WHAT NEEDS TO BE DONE: Please retype the line that contains "Viewport: 1456px width, 819px" and all lines that follow it to the end of the entries below, exactly as they stand, with nothing added.

[Pixel coordinate grounding data]

┄┄┄┄┄┄┄┄┄┄┄┄┄┄┄┄┄┄┄┄

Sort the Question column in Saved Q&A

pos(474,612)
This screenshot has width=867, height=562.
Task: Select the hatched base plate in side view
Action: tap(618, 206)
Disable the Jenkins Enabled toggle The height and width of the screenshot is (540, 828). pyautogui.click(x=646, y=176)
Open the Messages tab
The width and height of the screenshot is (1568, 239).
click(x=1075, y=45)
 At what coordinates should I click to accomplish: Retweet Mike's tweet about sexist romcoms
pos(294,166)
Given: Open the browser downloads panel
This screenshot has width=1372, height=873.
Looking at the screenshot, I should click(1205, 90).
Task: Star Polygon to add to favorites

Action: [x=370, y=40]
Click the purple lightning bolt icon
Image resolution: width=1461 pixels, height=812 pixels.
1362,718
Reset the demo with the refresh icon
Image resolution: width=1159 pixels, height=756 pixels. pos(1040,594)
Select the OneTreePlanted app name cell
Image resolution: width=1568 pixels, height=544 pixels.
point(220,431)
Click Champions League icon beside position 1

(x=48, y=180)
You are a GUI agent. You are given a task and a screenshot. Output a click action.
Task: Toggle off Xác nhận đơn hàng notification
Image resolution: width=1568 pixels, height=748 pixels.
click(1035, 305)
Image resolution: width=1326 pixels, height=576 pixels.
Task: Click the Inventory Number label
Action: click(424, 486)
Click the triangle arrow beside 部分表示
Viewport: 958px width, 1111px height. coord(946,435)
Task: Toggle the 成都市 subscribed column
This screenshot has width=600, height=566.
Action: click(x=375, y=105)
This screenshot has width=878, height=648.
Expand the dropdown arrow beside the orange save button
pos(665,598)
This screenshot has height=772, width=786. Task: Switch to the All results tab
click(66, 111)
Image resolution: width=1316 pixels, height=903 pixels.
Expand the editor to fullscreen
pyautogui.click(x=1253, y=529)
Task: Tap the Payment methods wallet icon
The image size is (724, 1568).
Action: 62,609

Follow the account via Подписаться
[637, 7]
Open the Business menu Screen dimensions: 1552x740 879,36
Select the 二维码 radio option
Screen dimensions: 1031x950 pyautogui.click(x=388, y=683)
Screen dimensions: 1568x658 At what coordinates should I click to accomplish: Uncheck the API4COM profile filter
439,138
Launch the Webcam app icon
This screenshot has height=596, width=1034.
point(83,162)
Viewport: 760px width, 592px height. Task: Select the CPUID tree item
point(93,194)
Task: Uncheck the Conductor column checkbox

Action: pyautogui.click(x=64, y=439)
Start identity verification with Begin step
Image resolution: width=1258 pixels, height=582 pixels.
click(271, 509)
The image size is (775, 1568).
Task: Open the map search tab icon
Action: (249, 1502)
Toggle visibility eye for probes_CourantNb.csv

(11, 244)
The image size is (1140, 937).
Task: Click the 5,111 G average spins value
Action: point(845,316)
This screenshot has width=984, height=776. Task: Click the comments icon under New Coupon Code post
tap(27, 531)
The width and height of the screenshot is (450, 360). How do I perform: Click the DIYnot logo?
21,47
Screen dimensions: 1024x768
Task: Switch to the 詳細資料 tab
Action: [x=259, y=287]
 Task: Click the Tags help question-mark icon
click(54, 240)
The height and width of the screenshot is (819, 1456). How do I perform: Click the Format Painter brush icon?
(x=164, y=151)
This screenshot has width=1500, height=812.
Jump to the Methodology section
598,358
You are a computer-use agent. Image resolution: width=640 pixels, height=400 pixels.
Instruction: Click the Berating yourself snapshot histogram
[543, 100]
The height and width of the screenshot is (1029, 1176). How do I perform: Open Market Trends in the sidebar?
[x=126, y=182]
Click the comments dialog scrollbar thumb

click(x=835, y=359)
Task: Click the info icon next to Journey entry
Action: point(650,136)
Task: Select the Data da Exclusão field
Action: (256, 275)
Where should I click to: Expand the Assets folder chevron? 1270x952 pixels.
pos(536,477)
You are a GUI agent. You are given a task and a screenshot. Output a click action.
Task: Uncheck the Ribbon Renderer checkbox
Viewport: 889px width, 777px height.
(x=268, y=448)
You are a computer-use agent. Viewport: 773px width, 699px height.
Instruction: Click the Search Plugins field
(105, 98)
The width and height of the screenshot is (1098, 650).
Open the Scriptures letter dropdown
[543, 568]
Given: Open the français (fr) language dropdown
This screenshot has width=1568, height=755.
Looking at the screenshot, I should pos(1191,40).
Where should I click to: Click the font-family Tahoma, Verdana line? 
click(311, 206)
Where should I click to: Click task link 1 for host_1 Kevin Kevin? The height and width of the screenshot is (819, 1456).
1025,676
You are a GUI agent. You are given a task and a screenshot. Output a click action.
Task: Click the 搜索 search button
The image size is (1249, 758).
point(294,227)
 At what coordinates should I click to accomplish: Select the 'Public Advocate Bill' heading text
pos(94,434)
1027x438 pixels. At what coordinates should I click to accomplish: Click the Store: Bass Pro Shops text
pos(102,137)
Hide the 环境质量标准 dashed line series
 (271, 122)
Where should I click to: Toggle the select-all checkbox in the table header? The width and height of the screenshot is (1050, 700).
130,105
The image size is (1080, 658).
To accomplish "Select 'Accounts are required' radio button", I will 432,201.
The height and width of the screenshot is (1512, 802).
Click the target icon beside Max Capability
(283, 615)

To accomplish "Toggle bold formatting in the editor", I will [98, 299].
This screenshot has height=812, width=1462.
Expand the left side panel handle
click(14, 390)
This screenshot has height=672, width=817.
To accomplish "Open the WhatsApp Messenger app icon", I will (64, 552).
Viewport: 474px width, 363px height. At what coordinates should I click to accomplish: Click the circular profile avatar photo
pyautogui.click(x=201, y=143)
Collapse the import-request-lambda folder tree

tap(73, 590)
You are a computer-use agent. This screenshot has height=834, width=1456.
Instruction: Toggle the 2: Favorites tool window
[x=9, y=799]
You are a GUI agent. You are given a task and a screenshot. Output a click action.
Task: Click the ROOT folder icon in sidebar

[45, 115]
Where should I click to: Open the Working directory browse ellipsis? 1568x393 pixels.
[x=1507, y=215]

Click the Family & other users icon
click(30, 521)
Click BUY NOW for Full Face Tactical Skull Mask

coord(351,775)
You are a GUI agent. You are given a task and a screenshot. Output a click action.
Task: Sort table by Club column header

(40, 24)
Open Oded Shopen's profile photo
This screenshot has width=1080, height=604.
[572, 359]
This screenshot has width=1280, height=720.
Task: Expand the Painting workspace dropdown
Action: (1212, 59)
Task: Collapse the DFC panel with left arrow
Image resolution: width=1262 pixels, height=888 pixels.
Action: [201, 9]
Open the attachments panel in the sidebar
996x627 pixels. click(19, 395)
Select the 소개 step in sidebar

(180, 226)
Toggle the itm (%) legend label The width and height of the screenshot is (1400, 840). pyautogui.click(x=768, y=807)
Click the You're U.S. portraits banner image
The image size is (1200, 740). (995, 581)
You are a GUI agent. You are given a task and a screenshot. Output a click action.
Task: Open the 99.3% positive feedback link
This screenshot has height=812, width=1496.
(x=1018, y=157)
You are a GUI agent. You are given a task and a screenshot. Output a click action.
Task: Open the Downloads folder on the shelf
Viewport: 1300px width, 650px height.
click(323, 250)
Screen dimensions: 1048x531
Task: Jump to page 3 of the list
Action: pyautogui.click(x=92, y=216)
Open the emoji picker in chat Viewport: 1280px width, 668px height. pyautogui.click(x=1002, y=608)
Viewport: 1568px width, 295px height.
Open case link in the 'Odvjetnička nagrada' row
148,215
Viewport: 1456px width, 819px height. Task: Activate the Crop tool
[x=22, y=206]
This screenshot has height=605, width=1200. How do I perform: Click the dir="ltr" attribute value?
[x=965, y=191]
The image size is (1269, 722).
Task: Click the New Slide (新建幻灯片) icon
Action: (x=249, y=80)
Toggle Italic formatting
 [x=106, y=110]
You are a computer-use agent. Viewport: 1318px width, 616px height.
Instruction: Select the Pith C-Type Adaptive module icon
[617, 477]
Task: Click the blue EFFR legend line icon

┄┄┄┄┄┄┄┄┄┄┄┄┄┄┄┄┄┄┄┄

TASK RESULT:
Viewport: 1456px width, 819px height. Task: Activate the Crop tool
[x=22, y=206]
This screenshot has height=605, width=1200. How do I perform: Click the dir="ltr" attribute value?
[x=965, y=191]
The image size is (1269, 722).
Task: Click the New Slide (新建幻灯片) icon
Action: (x=249, y=80)
Toggle Italic formatting
 [x=106, y=110]
You are a computer-use agent. Viewport: 1318px width, 616px height.
Instruction: Select the Pith C-Type Adaptive module icon
[617, 477]
Task: Click the blue EFFR legend line icon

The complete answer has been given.